Convert Polars DataFrames to lists of Pydantic models with schema inference
Project description
❄️ Articuno ❄️
Convert Polars DataFrames to Pydantic models — and optionally generate clean Python code from them.
A blazing-fast tool for schema inference, data validation, and model generation powered by Polars and Pydantic.
📋 Table of Contents
- 🚀 Features
- 📦 Installation
- 🛠 Usage
- 🧬 Example: Nested Structs
- 🦜 Patito Integration (Optional)
- ⏰ When to Use Articuno
- ⚙️ Supported Type Mappings
- 🧩 Integration Ideas
- 🧪 Development & Testing
- 🧙♂️ FastAPI Integration (Decorator + CLI Bootstrap)
- 🛠 CLI Options
- 📜 Patito vs Articuno
- License
🚀 Features
- 🔍 Infer Pydantic models directly from
polars.DataFrameschemas - 🧪 Validate data by converting DataFrame rows to Pydantic instances
- 🧱 Supports nested Structs, Lists, Nullable fields, and advanced types
- 🧬 Generate Python model code from dynamic models using datamodel-code-generator
- 🦜 Optional Patito integration for declarative, constraint-rich models and advanced validation
- 🎨 Generate Patito model code alongside Pydantic for flexible schema workflows
📦 Installation
pip install articuno
Optional extras:
pip install datamodel-code-generator # for code generation
pip install patito # for Patito support
🛠 Usage
1. Convert a DataFrame to Pydantic Models
import polars as pl
from articuno import df_to_pydantic
df = pl.DataFrame({
"name": ["Alice", "Bob"],
"age": [30, 25],
"is_active": [True, False],
})
models = df_to_pydantic(df)
print(models[0])
print(models[0].dict())
Output:
name='Alice' age=30 is_active=True
{'name': 'Alice', 'age': 30, 'is_active': True}
2. Infer a Model Only
from articuno import infer_pydantic_model
model = infer_pydantic_model(df, model_name="UserModel")

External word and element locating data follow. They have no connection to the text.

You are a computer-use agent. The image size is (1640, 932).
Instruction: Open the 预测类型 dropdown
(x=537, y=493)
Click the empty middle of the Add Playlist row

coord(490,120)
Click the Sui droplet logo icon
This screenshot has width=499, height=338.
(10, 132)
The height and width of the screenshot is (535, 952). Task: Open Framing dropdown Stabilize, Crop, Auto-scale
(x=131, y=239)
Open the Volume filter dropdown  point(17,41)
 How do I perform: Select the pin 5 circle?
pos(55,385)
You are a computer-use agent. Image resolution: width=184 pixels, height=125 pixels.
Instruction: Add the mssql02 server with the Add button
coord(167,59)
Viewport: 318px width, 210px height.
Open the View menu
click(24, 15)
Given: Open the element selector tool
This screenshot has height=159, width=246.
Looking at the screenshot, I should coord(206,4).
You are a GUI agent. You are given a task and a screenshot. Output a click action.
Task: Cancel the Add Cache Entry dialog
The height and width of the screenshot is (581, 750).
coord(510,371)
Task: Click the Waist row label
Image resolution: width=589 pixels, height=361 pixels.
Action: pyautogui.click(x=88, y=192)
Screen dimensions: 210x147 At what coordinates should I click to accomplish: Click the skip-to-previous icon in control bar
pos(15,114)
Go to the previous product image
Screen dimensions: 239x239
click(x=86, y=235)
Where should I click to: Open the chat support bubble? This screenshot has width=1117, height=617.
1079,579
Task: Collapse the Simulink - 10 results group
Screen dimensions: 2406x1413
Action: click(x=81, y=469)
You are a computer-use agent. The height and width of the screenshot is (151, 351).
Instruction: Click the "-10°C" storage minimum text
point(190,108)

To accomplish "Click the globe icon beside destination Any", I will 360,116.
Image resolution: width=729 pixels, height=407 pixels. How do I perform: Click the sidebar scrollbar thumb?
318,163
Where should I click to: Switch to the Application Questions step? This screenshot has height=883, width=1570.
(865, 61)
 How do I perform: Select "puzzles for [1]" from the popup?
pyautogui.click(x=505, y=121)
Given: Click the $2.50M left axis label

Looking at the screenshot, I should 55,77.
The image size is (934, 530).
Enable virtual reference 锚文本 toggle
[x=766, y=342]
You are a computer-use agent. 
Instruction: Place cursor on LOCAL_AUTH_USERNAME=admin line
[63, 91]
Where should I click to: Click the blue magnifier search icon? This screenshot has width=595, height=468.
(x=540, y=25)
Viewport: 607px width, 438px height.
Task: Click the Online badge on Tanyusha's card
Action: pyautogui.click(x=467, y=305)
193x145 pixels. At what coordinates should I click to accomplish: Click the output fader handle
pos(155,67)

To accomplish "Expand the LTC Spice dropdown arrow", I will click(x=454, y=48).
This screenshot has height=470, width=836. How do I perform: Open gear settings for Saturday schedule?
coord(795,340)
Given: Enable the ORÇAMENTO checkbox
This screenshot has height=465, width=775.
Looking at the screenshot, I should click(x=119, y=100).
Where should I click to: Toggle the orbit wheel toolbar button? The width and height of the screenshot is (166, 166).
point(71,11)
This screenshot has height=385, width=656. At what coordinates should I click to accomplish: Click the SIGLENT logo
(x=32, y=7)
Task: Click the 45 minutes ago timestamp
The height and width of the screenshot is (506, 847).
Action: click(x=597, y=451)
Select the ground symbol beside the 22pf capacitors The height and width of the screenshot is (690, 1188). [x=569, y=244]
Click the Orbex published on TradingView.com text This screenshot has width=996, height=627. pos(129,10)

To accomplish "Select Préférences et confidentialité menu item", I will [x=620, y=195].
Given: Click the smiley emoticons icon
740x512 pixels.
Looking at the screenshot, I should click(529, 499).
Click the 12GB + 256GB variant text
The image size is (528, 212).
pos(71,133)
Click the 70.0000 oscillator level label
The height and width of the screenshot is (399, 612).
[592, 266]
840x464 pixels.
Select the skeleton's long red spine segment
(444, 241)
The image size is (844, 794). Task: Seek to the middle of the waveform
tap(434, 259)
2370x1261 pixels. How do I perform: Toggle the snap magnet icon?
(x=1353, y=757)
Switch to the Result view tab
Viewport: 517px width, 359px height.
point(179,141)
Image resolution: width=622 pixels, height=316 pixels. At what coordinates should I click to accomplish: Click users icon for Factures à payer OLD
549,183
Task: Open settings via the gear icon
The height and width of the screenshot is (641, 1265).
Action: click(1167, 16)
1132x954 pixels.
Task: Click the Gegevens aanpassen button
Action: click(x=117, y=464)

print(model.model_json_schema(indent=2))
3. Generate Python Source Code from a Model
from articuno import generate_class_code
code = generate_class_code(model, model_name="UserModel")
print(code)
Output:
from pydantic import BaseModel
class UserModel(BaseModel):
name: str
age: int
is_active: bool
Or write it to a file:
generate_class_code(model, output_path="user_model.py")
🧬 Example: Nested Structs
nested_df = pl.DataFrame({
"user": pl.Series([
{"name": "Alice", "age": 30},
{"name": "Bob", "age": 25},
], dtype=pl.Struct([
("name", pl.Utf8),
("age", pl.Int64),
]))
})
models = df_to_pydantic(nested_df)
print(models[0])
print(models[0].user)
print(models[0].user.name)
Output:
AutoModel(user=AutoModel_0_Struct(name='Alice', age=30))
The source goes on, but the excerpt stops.